### [Task input]
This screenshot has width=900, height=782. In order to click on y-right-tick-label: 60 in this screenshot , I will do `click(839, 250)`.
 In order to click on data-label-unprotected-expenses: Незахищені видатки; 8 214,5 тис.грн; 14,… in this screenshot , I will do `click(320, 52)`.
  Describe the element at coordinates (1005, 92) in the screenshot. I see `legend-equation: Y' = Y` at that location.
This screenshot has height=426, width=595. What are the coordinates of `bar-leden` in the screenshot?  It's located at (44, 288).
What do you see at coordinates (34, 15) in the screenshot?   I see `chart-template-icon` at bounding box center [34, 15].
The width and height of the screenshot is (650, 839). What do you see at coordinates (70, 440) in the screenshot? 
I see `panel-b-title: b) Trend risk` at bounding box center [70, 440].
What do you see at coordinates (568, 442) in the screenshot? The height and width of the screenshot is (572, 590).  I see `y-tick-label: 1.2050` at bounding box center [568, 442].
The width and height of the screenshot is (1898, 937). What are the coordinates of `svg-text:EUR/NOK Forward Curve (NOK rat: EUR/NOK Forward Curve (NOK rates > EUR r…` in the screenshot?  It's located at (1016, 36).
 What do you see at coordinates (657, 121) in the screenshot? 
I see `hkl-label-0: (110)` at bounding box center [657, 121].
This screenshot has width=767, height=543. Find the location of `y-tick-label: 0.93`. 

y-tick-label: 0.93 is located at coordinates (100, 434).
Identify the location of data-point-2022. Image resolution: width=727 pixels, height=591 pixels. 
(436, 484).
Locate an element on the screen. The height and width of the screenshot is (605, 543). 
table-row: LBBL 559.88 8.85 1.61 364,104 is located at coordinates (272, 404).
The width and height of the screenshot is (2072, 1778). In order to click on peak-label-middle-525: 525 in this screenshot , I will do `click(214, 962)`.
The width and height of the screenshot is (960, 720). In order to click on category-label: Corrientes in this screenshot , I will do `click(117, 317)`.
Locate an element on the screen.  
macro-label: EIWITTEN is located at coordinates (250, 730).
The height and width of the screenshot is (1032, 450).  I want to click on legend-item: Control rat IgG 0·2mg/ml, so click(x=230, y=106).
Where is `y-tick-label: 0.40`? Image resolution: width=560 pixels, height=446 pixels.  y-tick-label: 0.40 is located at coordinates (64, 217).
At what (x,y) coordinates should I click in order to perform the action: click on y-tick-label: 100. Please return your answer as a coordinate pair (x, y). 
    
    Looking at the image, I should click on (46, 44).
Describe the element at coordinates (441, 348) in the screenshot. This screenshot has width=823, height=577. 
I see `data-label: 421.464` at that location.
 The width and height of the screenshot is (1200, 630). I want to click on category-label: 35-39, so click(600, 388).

### [Your goal]
Convert the stretch of the material from the line containing "Locate an element on the screen. The" through the line containing "table-row: LBBL 559.88", both included, into a numbered list, leaving out any blank lines.

### [Response for this exercise]
1. Locate an element on the screen. The height and width of the screenshot is (605, 543). 
2. table-row: LBBL 559.88 8.85 1.61 364,104 is located at coordinates (272, 404).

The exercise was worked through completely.